Data EngineeringBig DataHiveHadoop

Handle Schema Changes and Evolution in Hadoop

Approaches for handling schema evolution in Hadoop using Avro and ORC file formats, including a practical workflow for managing schema changes with Hive.

30 March 2013 · 2 min read

In Hadoop, if you use Hive and try to have different schemas for different partitions, you cannot have a field inserted in the middle.

If the fields are added at the end, you can use Hive natively.

However, things would break if a field is inserted in the middle.

There are a few ways to handle schema evolution and changes in Hadoop.

Use Avro

For flat schemas of database tables (or files), generate an Avro schema. This Avro schema can be used anywhere in programming or mapped with Hive using AvroSerde.

I am exploring various JSON APIs which can be used and also exploring various methods:

My problem statement and solution are simple.

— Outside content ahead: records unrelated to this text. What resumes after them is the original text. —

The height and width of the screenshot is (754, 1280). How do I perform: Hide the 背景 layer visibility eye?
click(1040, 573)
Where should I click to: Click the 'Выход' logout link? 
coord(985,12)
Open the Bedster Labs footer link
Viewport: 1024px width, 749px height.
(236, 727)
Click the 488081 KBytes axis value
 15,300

The ideas in my mind are:

  1. Store schema details of the table in some database
  2. Read the database field details and generate an Avro schema
  3. Store it to some location in Hadoop: /schema/tableschema
  4. Map Hive to use this Avro schema location in HDFS
  5. If some change comes in the schema, update the database and the system would again generate a new Avro schema
  6. Push the new schema to HDFS
  7. Hive would use the new schema without breaking — old data should be able to support schema changes and evolution for data in Hadoop

Most NoSQL databases have a similar approach. Check Oracle’s documentation:

Use ORC

The Hortonworks ORC project is a file format which has a similar feature of storing schema within data like Avro.

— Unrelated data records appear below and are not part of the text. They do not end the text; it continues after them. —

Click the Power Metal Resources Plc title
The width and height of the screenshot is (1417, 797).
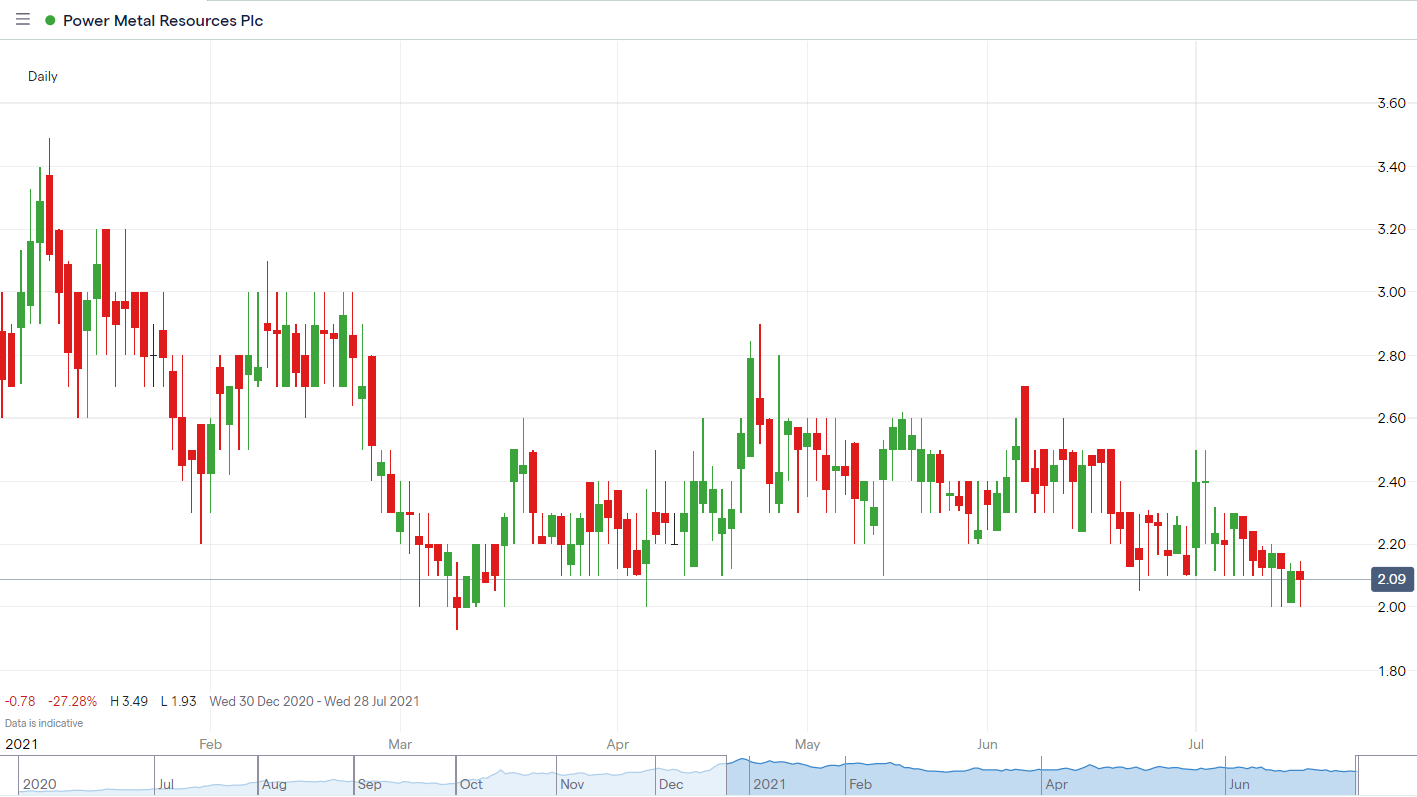coord(163,20)
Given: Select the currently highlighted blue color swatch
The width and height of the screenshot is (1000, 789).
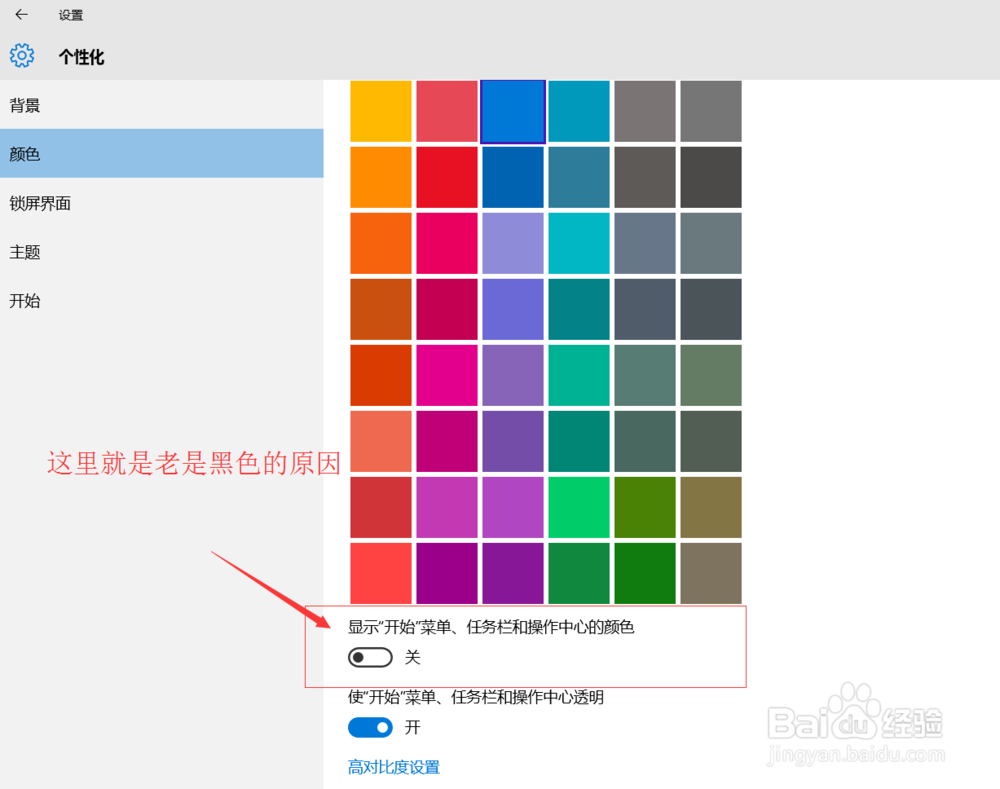Looking at the screenshot, I should (x=512, y=111).
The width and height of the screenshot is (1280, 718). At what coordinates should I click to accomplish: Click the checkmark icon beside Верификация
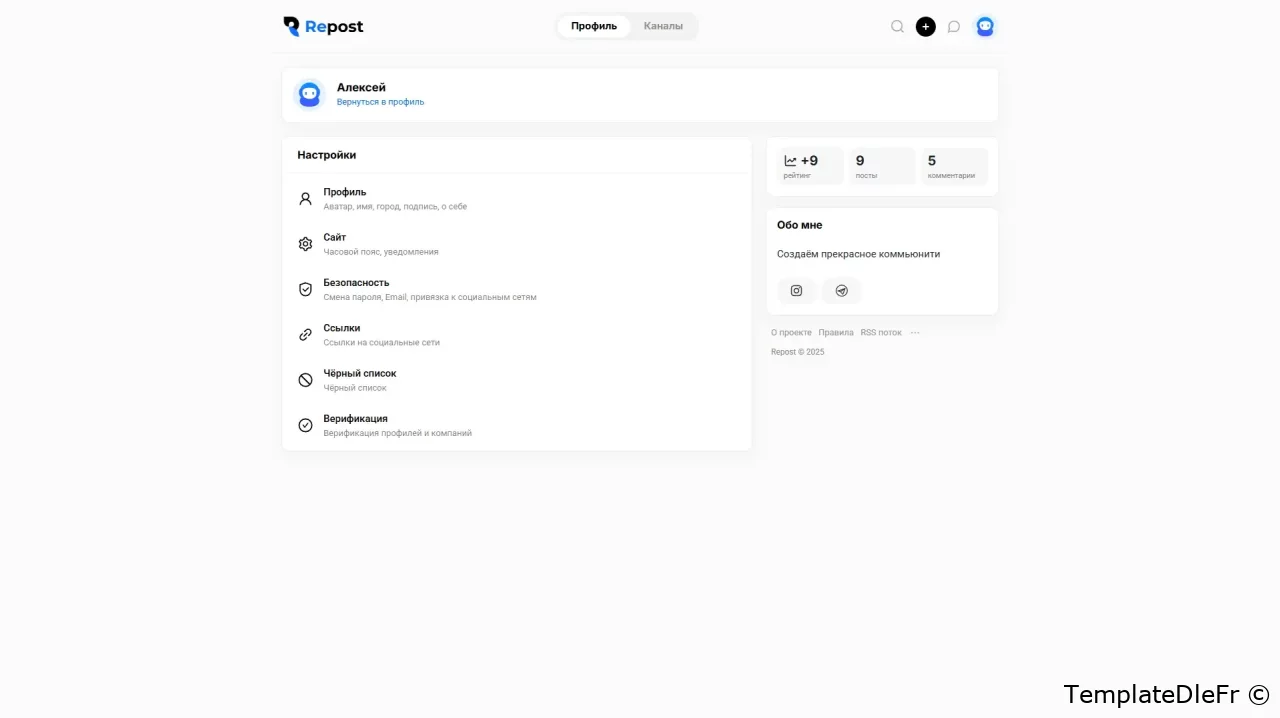pos(305,425)
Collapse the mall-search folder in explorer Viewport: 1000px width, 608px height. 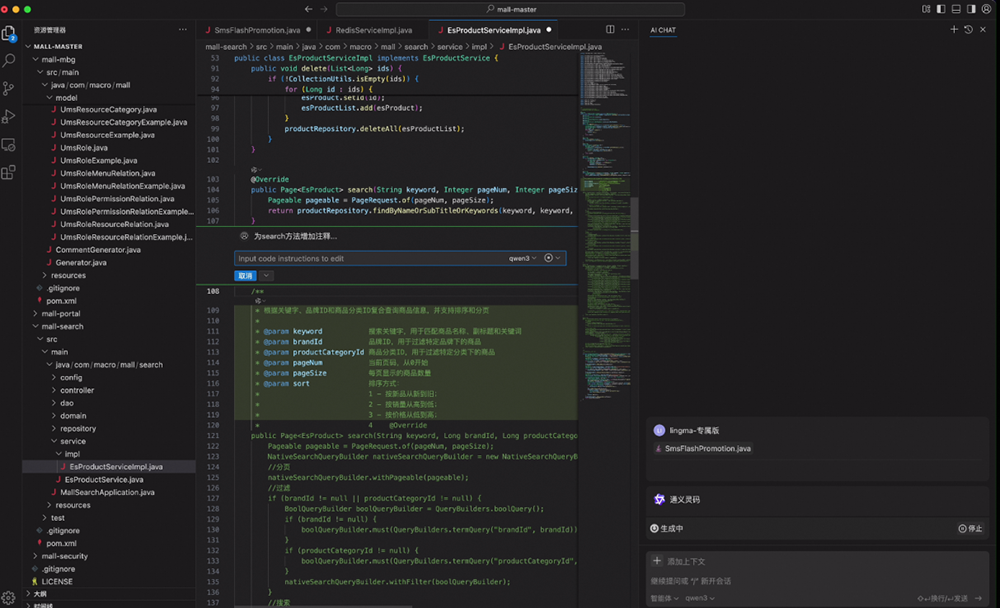[62, 326]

From the ORC documentation:

The “versioned metadata” means that the ORC file’s metadata is stored in ProtoBufs so that we can add (or remove) fields to the metadata. That means that for some changes to ORC file format we can provide both forward and backward compatibility.

ORC files like Avro files are self-describing. They include the type structure of the records in the metadata of the file. It will take more integration work with Hive to make the schemas very flexible with ORC.